Gallup Says Six Issues Are Top of Voters’ Minds

WASHINGTON – When presented with a list of 16 issues, at least 30% of adults rated five as being “extremely important” to determining how they will vote in 2020, the Gallup organization said Tuesday.
The issues were healthcare, national security, gun policy, education and the economy. The poll was conducted Dec. 2-15.
As expected with a Republican president in office, Democrats assign higher importance than Republicans to most of the issues tested, repeating a pattern seen for the opposition party (the party opposite the sitting president) in every election since 2004.
About one in three Americans said health care (35%), terrorism/national security (34%), gun policy (34%) and education (33%) will be extremely important to their vote.
Thirty percent said the same for the economy, the lowest Gallup has measured for that issue in an election year since 2000, another strong economic year.
While trade, infrastructure and foreign affairs all rank near the bottom of the list on extreme importance, three-quarters of Americans (74%) said that infrastructure is at least “very important” to their vote, while 64% and 68% of respondents say the same about foreign affairs and trade, respectively.
Large Partisan Divide
Democrats and Republicans were separated by more than 10 percentage points in nine of the 16 issues polled, and four issues divide them by more than 20 points.

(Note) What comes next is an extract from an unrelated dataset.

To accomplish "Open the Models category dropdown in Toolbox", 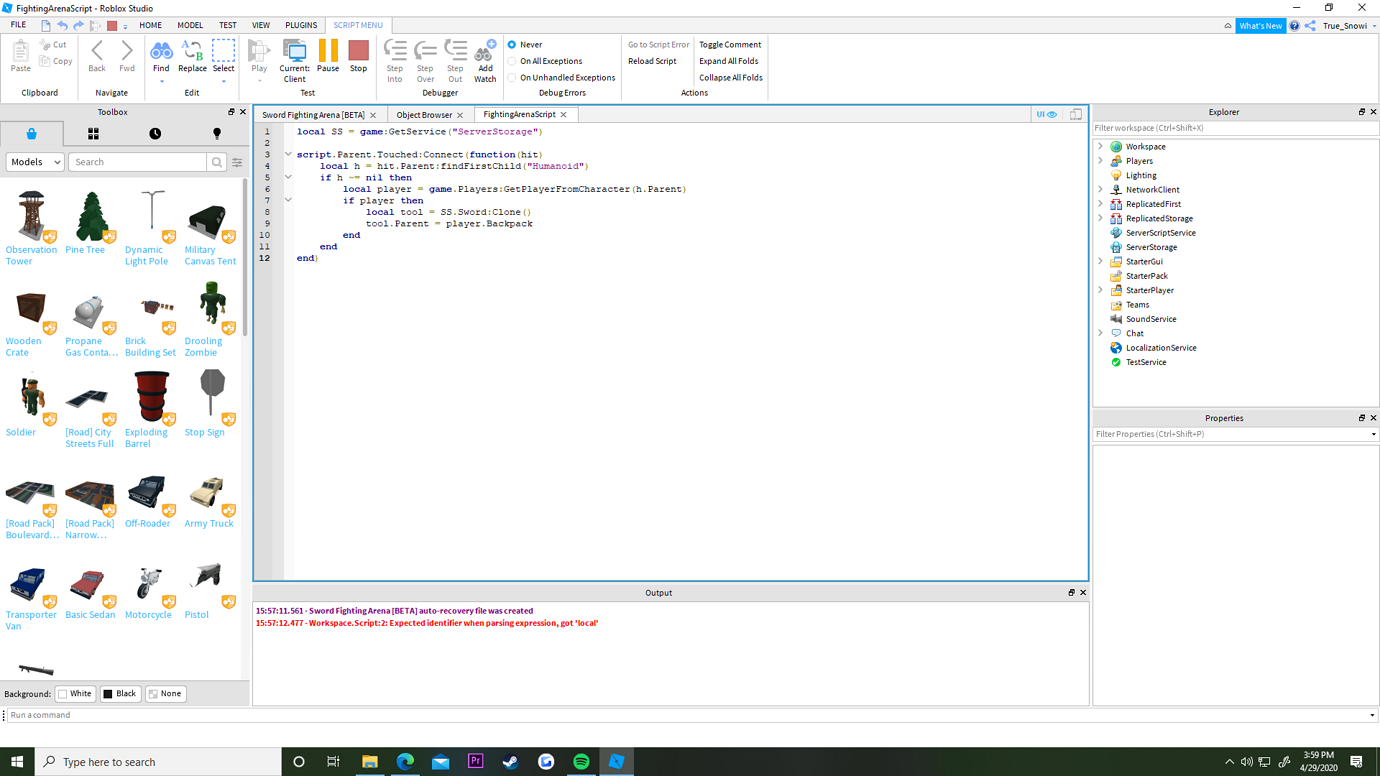I will (x=35, y=161).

In each of those cases, Democrats are more likely than Republicans to say those issues are extremely important to their vote. The largest party gaps on issues regarded as more important by Republicans than Democrats are five points, on abortion and terrorism/national security.
Health care’s high level of importance (35% among all Americans) can be attributed to about half of Democrats and more than a third of independents ascribing it as extremely important, making it the most important issue for both groups.
Gun policy (34%) and education (33%) are similarly driven into Americans’ five most important issues as a result of 20-point Democratic margins. Those issues also rank highly among independents.
Terrorism/national security and the economy — at 34% and 30% among U.S. adults, respectively — are the two most influential issues for Republican voters.
They are less polarizing than Democrats’ two most important issues, given that Democrats also rate these fairly high on importance.
Thirty-eight percent of Republicans rate national security as extremely important to them in the 2020 election, as do 33% of both Democrats and Independents. Republicans (30%), Democrats (30%) and Independents (29%) are all in alignment as to how influential the economy will be to their vote.
Results for this Gallup poll are based on telephone interviews conducted Dec. 2-15, 2019, with a random sample of 1,025 adults, aged 18 and older, living in all 50 U.S. states and the District of Columbia. For results based on the total sample of national adults, the margin of sampling error is ±4 percentage points at the 95% confidence level.